Pierre Larochelle serves as Department Head and Professor of Mechanical Engineering at the South Dakota School of Mines & Technology. Previously he served as an Associate Dean and Professor of Mechanical Engineering at the Florida Institute of Technology. His research focuses on the design of complex robotic mechanical systems and enabling creativity and innovation in design. He is the founding director of the RObotics and Computational Kinematics INnovation (ROCKIN) Laboratory, has over 100 publications, holds three US patents, and serves as a consultant on robotics, automation, machine design, creativity & innovation, and computer-aided design. In 2012 at NASA’s request he created a 3-day short course on Creativity & Innovation. This course has been very well received and he has taught it exclusively more than 30 times at NASA’s various centers and laboratories across the nation to more than 600 of NASA scientists and engineers. He currently serves as the Chair of the U.S. Committee on the Theory of Mechanisms & Machine Science and represents the U.S. in the International Federation for the Promotion of Mechanism & Machine Science (IFToMM) (2016-22). He serves as a founding Associate Editor for the ASME Journal of Autonomous Vehicles and Systems (2020-23). Moreover, he serves on the Executive Committee of ABET’s Engineering Accreditation Commission (EAC) and as an ABET Accreditation Visit Team Chair.
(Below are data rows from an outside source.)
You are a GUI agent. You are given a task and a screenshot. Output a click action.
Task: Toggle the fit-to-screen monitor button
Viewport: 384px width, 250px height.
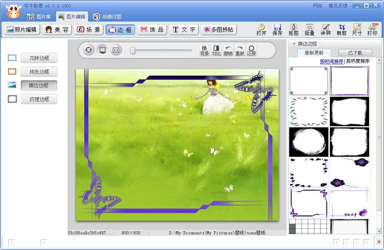(x=102, y=50)
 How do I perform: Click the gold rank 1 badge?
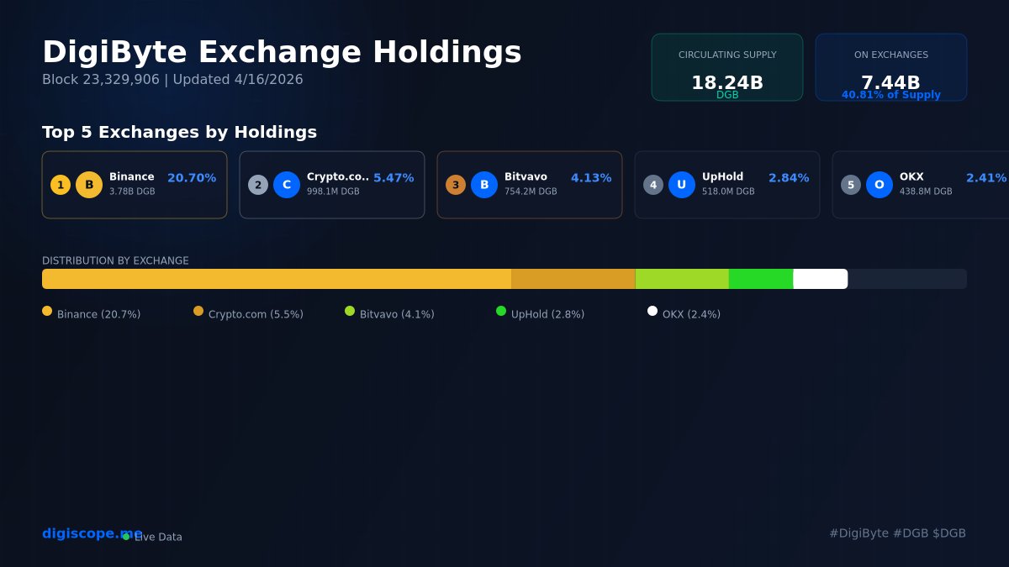[61, 185]
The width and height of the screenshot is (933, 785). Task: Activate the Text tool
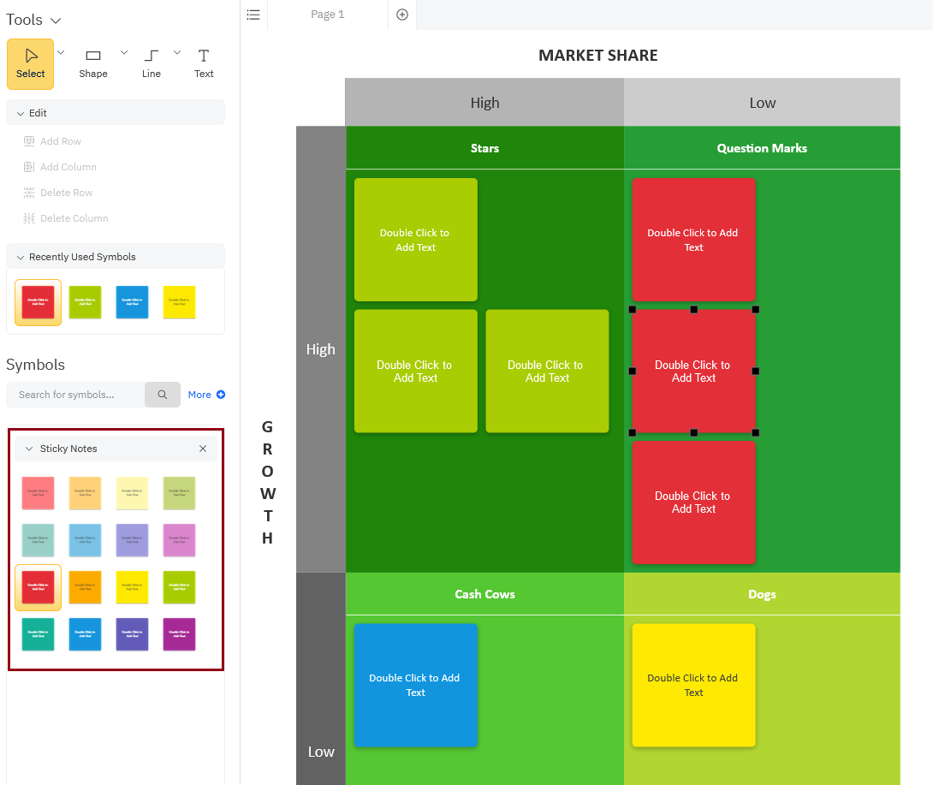point(204,63)
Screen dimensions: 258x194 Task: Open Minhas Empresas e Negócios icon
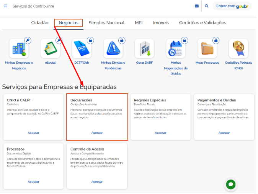19,49
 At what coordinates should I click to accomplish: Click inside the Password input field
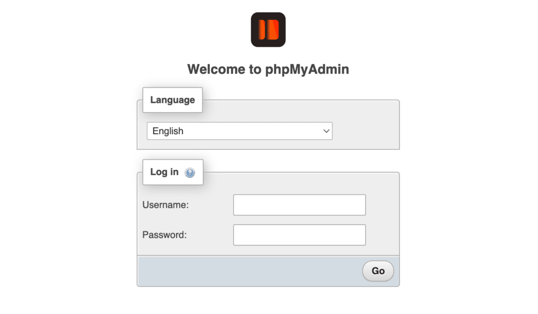(x=299, y=235)
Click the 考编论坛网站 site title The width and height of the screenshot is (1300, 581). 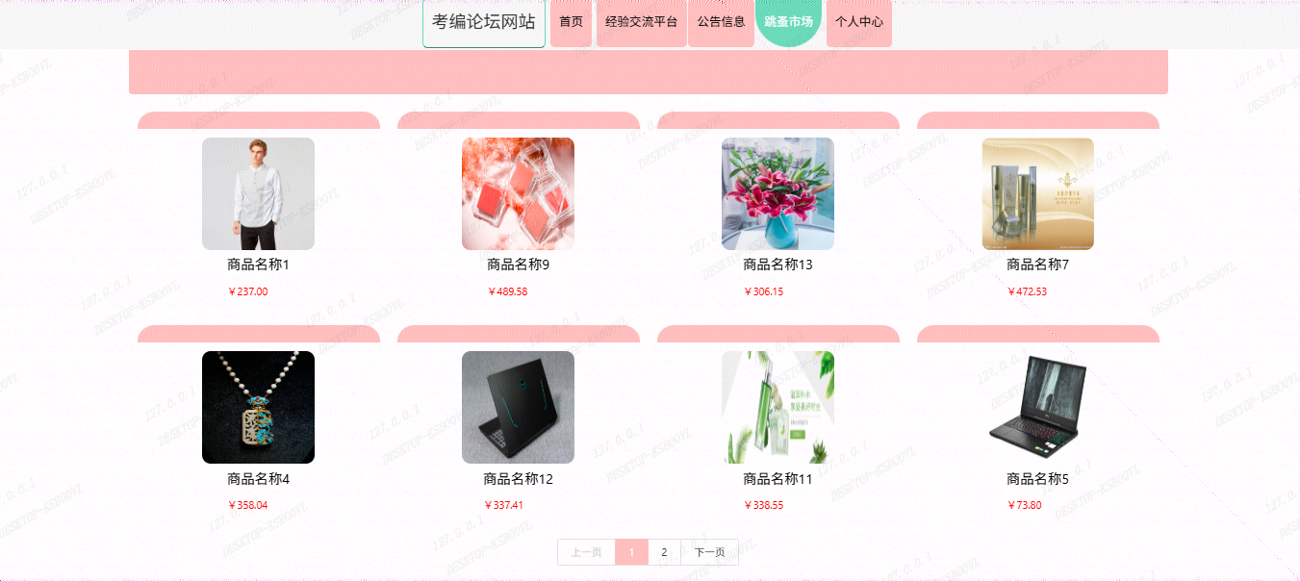click(x=484, y=22)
He has served as Chair of the ASME Design Engineering Division (2018-2019), the ASME Mechanisms & Robotics Committee (2010-2014), and as an Associate Editor for the ASME Journal of Mechanisms & Robotics (2013-19), the ASME Journal of Mechanical Design (2005-11), and for Mechanics Based Design of Structures & Machines (2006-13). He is a Fellow of the American Society of Mechanical Engineers (ASME), a Senior Member of IEEE, and a member of Tau Beta Pi, Pi Tau Sigma, ASEE, and the Order of the Engineer.

Proposed presentation title: Synthesis of RR and CC Dyads for Pick and Place Tasks with Guiding Locations

Abstract of the speech

A novel dimensional synthesis technique for solving the mixed exact and approximate motion synthesis problem for planar, spherical, and spatial dyads is presented. The methodology uses an analytic representation of the dyad's rigid body constraint equation in combination with an algebraic geometry formulation of the exact synthesis for three prescribed positions to yield designs that exactly reach the prescribed pick & place positions while approximating an arbitrary number of guiding positions. The result is a dimensional synthesis technique for mixed exact and approximate motion generation for planar RR, spherical RR, and spatial CC dyads. A solution dyad may be directly implemented as an open chain or two solution dyads may be combined to form a 4R or 4C closed chain; e.g. a planar four-bar mechanism. The synthesis algorithm only utilizes algebraic geometry and does not require the use of a numerical optimization algorithm or a metric on the elements of SE(2), SO(3), or SE(4); the groups of planar, spherical, and spatial displacements. Two implementations of the synthesis algorithm are presented; computational and graphical construction. Examples of the synthesis of planar four-bar, spherical four-bar, and spatial 4C mechanisms for pick and place tasks are included. Finally, applications and future works are discussed.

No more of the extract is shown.